WHAT THE TASK ASKS:
Every record must be transcribed in its entirety, apart from the images, which are to be omitted.

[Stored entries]
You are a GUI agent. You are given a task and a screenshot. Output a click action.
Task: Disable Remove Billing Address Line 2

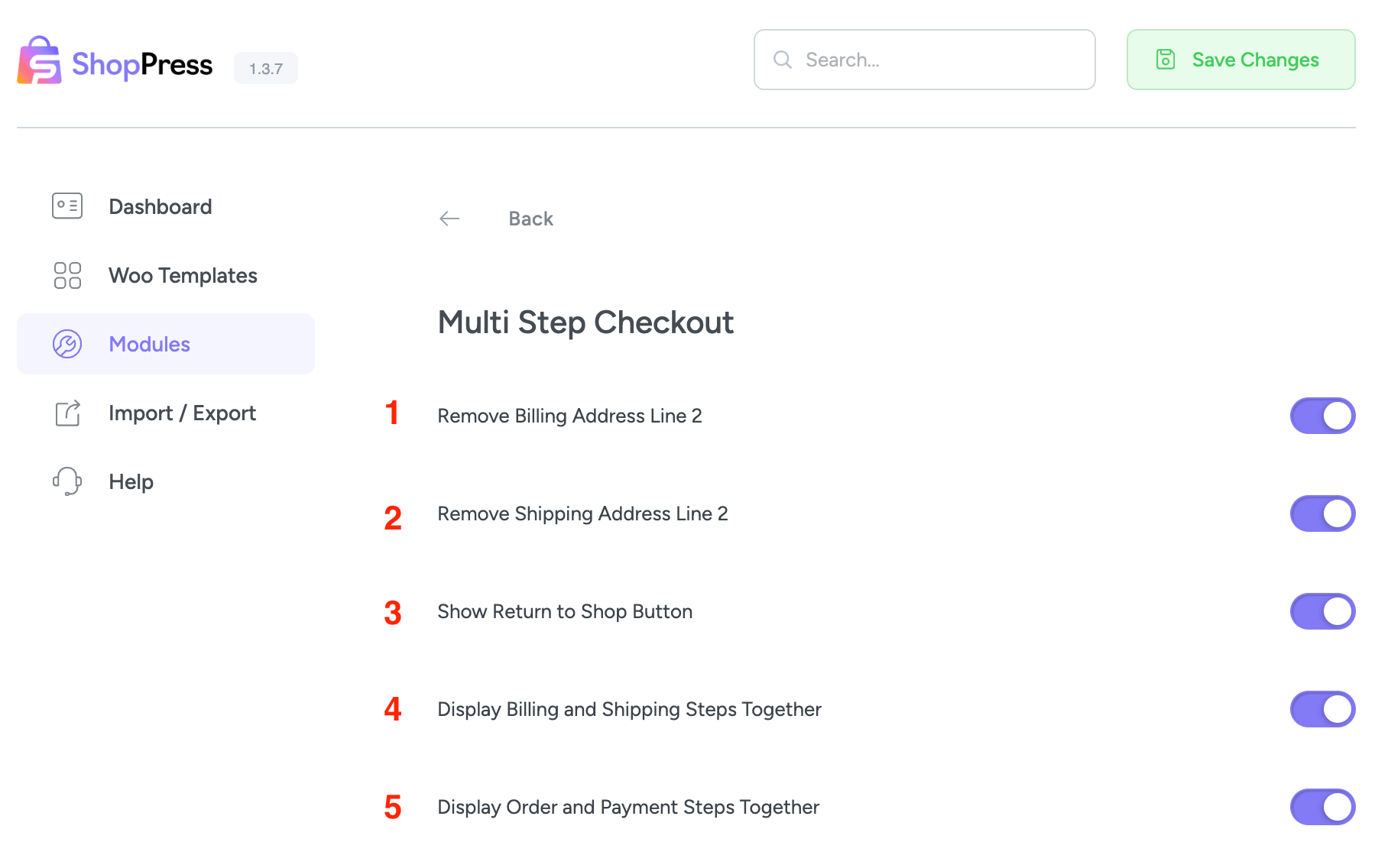click(x=1322, y=416)
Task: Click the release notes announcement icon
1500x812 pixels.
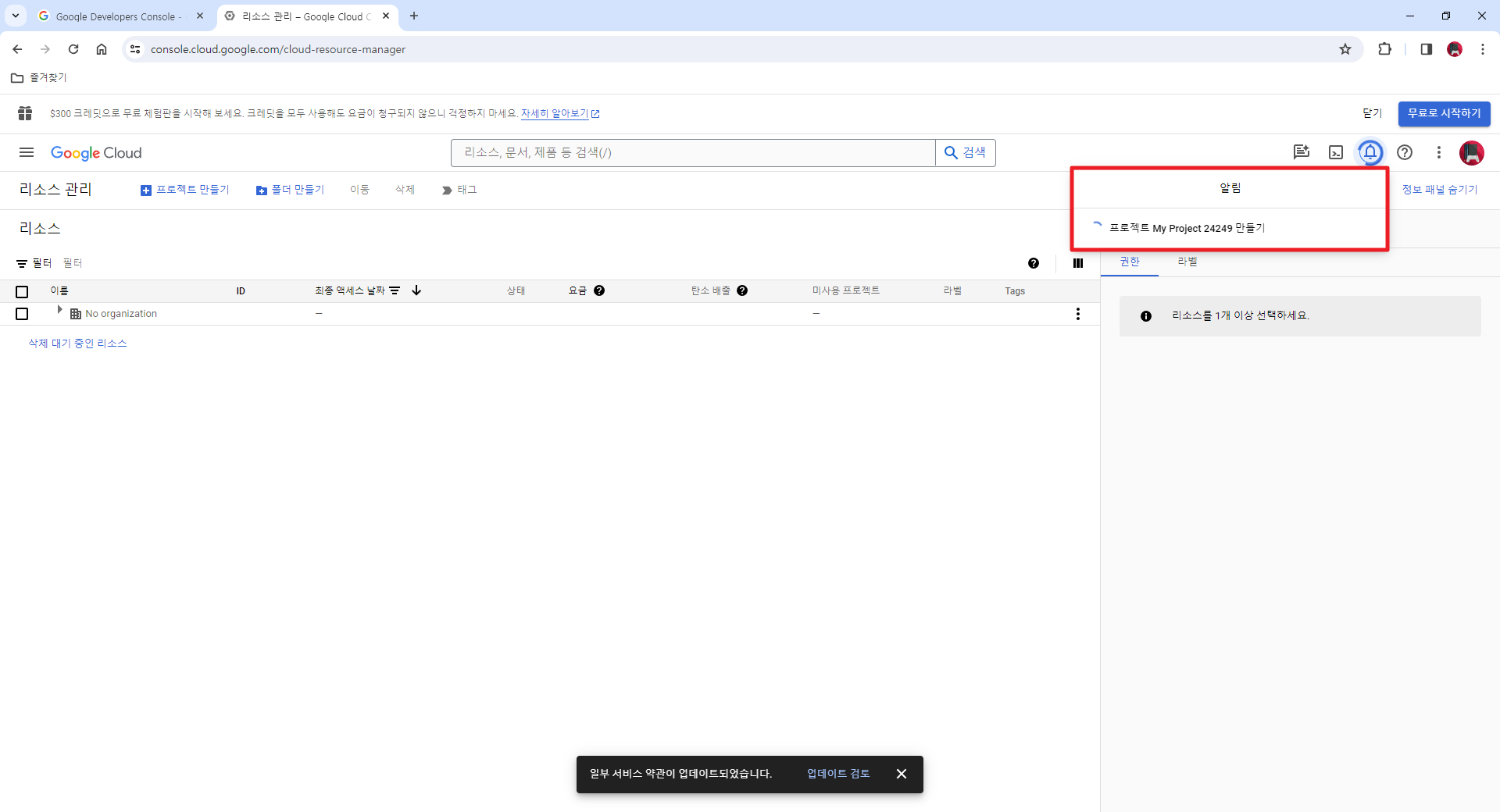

ANSWER SECTION:
You are a GUI agent. You are given a task and a screenshot. Output a click action.
Task: Disable Remove Billing Address Line 2

click(x=1322, y=416)
Task: Click the release notes announcement icon
1500x812 pixels.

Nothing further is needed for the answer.